Below are some records. Print exactly the lines between the one holding "Open the sixth" and the one holding "Task: Open the UNICEF Charity ad link", inclusive, and nothing else.

== Supplied data

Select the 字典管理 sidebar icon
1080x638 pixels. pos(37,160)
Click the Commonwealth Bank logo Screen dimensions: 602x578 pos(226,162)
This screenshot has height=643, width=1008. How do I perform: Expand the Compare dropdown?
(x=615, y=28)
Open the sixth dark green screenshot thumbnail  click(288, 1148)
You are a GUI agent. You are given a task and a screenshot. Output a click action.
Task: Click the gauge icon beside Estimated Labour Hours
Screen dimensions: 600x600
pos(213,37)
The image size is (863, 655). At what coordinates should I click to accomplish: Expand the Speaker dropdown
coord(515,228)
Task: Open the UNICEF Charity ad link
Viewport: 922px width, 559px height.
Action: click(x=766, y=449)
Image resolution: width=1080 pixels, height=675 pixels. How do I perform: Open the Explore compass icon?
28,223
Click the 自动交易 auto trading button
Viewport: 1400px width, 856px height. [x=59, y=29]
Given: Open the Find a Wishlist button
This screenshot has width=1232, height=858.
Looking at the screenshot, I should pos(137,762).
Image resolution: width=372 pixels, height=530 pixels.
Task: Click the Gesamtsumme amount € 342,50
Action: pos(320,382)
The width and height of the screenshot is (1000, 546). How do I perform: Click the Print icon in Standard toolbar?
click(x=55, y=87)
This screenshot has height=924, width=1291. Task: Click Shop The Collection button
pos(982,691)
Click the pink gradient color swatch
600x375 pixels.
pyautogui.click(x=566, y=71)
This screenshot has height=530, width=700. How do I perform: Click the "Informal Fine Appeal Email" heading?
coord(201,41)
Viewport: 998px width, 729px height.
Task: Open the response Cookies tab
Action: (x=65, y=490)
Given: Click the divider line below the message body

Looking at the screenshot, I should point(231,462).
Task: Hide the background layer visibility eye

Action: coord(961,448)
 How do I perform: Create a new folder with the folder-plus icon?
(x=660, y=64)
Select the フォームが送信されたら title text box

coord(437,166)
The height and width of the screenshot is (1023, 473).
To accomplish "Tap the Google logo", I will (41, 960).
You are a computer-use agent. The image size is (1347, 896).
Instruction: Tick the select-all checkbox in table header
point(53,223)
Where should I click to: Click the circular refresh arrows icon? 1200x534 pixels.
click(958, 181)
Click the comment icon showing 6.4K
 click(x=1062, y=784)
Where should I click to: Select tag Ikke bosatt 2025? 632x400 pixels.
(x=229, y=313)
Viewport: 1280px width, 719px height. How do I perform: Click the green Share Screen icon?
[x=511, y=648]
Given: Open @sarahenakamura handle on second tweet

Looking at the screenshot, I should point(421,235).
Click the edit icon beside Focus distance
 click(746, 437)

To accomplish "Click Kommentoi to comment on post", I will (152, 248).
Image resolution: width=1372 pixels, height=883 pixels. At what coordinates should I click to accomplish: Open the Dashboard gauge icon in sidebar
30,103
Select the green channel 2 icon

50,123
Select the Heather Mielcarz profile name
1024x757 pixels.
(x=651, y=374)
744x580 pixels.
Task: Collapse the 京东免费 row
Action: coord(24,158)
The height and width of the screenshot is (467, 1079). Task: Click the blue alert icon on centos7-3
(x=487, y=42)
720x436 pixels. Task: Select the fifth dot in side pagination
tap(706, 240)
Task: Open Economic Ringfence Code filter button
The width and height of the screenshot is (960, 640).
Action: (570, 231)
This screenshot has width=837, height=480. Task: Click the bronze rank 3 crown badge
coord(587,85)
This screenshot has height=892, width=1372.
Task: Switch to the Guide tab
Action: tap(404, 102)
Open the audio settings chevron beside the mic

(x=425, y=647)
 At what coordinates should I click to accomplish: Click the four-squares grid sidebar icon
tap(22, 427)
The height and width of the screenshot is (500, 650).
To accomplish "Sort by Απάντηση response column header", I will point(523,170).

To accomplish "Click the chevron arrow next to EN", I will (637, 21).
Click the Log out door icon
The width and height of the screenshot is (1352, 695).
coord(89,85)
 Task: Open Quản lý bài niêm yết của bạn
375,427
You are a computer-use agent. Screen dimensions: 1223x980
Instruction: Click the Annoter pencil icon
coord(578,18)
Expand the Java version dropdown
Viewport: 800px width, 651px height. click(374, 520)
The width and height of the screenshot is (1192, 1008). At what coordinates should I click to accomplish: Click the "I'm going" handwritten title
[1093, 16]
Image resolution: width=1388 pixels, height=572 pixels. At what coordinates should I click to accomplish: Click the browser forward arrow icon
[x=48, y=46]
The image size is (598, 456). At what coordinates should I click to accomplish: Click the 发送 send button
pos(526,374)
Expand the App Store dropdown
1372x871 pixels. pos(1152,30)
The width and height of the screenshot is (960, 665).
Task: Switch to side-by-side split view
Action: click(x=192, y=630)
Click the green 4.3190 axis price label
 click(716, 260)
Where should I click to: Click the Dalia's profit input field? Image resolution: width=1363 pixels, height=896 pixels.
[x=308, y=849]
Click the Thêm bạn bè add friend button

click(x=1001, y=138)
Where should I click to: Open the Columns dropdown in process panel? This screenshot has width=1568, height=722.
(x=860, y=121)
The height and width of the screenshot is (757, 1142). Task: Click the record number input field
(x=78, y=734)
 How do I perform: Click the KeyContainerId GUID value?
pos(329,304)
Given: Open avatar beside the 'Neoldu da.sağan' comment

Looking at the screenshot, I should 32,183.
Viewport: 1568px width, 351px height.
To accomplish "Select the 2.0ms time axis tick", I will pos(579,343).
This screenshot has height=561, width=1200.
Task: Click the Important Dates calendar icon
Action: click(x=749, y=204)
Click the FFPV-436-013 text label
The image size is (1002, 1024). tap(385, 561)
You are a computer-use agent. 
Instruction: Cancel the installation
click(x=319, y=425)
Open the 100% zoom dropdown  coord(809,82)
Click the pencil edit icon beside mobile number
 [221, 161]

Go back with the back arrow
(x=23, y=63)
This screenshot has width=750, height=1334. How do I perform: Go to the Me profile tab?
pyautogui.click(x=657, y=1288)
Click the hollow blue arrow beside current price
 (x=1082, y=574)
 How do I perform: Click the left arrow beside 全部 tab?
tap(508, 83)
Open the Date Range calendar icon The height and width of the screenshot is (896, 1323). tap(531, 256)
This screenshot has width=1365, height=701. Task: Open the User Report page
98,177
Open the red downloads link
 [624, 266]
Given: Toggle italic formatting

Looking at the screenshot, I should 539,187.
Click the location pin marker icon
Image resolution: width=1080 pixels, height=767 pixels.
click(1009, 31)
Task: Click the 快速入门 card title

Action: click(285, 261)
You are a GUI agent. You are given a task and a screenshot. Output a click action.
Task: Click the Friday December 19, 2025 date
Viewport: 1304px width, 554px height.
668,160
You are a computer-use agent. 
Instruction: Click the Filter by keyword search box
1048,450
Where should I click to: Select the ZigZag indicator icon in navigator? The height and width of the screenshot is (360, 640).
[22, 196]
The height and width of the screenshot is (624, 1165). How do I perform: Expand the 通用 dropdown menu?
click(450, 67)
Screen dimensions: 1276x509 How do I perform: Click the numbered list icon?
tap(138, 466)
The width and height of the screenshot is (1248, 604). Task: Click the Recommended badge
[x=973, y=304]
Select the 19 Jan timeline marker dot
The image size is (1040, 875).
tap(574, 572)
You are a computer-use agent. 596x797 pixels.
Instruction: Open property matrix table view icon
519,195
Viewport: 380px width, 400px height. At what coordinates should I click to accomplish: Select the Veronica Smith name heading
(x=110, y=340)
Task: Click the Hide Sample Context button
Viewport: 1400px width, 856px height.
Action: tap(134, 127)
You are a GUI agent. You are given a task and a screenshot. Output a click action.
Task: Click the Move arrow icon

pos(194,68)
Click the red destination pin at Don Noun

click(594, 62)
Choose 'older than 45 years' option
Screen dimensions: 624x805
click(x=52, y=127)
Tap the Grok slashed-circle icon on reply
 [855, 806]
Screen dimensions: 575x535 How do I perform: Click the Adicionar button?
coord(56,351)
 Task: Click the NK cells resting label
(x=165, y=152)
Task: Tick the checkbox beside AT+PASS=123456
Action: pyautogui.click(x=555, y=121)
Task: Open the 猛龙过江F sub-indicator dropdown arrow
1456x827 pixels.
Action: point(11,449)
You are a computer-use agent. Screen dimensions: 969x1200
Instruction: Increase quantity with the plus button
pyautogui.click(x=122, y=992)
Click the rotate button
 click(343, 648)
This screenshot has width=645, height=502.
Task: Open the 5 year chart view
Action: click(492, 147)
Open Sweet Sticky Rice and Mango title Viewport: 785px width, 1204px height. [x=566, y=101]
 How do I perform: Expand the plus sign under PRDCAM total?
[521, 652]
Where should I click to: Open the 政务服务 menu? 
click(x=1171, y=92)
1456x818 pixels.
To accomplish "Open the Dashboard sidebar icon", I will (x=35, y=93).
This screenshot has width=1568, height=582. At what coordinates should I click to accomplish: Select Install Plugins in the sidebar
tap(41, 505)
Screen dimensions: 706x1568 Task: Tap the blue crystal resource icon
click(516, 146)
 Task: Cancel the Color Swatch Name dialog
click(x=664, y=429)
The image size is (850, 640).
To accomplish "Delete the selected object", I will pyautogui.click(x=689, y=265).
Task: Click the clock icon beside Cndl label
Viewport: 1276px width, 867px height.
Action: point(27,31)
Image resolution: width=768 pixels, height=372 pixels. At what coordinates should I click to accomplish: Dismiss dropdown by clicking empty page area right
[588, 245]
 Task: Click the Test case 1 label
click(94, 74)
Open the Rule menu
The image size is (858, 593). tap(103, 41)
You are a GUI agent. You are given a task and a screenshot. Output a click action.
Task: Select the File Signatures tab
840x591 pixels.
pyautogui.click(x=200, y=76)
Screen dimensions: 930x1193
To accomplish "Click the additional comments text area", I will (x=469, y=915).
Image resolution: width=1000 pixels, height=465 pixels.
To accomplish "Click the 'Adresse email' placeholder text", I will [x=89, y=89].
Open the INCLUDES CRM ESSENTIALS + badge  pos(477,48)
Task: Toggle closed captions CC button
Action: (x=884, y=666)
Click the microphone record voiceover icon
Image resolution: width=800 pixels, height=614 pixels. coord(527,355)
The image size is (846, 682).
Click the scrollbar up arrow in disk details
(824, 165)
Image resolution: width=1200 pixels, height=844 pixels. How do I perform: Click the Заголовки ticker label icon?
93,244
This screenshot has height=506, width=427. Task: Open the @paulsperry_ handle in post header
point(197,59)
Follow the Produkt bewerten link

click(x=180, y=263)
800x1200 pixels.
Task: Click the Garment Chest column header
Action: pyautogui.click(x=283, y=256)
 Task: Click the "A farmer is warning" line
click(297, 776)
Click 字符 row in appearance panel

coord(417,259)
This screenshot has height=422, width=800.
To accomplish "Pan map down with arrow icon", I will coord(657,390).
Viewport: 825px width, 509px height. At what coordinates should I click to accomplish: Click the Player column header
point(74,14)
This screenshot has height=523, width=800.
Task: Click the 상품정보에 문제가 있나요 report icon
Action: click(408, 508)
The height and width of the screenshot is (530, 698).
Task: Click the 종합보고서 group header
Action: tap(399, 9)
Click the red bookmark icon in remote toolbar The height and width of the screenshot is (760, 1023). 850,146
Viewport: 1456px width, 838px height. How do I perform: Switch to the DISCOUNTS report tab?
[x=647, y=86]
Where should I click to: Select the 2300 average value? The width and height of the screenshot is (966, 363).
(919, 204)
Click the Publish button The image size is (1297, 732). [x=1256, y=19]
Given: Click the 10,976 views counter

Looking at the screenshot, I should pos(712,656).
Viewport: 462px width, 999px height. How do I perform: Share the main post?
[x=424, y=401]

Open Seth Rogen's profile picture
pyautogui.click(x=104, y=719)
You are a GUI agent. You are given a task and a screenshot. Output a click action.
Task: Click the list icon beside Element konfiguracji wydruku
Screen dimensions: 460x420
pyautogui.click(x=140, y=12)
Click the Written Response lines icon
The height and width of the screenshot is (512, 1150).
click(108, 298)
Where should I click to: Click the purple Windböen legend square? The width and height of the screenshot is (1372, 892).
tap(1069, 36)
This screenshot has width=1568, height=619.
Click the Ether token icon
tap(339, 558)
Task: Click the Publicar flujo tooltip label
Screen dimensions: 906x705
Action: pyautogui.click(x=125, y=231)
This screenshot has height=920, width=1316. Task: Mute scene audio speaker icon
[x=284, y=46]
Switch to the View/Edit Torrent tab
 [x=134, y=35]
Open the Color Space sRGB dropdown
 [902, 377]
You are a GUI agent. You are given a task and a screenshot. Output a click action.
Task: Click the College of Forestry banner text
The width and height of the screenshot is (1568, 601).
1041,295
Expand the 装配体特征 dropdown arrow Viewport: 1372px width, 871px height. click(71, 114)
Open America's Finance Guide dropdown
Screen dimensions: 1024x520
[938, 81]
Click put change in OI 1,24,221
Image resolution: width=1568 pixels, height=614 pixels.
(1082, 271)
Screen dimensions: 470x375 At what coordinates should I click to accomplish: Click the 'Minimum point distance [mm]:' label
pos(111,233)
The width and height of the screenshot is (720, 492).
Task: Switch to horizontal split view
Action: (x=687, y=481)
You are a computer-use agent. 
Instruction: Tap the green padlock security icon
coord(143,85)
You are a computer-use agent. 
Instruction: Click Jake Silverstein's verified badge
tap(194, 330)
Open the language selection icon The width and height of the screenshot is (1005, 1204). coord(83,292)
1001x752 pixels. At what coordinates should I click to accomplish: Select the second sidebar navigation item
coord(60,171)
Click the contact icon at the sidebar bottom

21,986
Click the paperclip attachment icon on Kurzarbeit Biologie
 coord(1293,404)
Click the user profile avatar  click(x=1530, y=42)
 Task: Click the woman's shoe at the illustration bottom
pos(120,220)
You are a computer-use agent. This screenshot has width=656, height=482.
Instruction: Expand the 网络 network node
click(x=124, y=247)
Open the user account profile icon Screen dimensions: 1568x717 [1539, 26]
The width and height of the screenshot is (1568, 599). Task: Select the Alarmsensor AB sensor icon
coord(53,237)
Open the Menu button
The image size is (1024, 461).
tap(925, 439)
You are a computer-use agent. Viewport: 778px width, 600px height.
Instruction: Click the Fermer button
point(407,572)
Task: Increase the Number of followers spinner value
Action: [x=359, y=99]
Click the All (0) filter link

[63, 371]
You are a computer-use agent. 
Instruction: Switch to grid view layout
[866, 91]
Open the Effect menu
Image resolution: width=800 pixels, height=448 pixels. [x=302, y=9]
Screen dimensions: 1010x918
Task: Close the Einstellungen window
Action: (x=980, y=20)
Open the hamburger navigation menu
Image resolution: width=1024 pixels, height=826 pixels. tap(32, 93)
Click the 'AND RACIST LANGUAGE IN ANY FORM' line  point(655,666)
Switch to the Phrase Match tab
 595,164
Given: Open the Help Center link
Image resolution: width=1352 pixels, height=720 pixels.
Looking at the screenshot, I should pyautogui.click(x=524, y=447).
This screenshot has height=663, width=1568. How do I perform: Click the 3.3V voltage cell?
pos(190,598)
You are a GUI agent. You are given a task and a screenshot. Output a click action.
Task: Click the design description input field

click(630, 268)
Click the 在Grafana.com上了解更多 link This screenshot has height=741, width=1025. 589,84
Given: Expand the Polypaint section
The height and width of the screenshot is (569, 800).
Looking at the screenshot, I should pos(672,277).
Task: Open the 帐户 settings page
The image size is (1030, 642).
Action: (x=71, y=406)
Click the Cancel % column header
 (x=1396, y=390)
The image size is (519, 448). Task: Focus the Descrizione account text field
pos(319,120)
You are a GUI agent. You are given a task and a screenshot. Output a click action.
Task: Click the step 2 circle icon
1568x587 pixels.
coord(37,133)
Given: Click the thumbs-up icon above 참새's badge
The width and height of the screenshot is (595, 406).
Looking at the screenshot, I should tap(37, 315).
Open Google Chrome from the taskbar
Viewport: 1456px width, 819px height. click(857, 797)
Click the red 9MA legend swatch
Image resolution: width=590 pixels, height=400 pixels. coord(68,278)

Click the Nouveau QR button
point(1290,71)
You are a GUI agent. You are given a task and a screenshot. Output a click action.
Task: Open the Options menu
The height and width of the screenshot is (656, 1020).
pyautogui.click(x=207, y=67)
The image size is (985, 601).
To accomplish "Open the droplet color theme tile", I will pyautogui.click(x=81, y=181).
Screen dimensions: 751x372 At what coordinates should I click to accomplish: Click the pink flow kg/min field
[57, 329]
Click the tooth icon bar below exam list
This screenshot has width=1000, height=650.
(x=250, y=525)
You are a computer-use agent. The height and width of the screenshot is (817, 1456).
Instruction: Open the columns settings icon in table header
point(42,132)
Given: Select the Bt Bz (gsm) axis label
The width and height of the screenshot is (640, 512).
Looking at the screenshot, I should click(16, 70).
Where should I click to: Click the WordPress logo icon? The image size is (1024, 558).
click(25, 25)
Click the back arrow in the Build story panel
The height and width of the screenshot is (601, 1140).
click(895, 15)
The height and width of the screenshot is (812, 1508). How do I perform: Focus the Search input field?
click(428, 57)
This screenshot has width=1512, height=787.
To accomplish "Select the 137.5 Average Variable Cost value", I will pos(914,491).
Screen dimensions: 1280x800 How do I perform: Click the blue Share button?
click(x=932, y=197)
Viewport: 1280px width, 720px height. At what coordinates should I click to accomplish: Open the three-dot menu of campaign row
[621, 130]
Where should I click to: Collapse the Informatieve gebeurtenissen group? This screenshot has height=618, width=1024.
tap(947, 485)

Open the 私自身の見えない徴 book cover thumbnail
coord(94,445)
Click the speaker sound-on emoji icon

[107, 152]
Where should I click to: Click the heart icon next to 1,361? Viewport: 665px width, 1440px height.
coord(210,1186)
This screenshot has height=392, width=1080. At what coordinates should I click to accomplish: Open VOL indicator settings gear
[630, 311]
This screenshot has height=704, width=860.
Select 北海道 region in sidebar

====

[Response to this exercise]
Open the sixth dark green screenshot thumbnail  click(288, 1148)
You are a GUI agent. You are given a task and a screenshot. Output a click action.
Task: Click the gauge icon beside Estimated Labour Hours
Screen dimensions: 600x600
pos(213,37)
The image size is (863, 655). At what coordinates should I click to accomplish: Expand the Speaker dropdown
coord(515,228)
Task: Open the UNICEF Charity ad link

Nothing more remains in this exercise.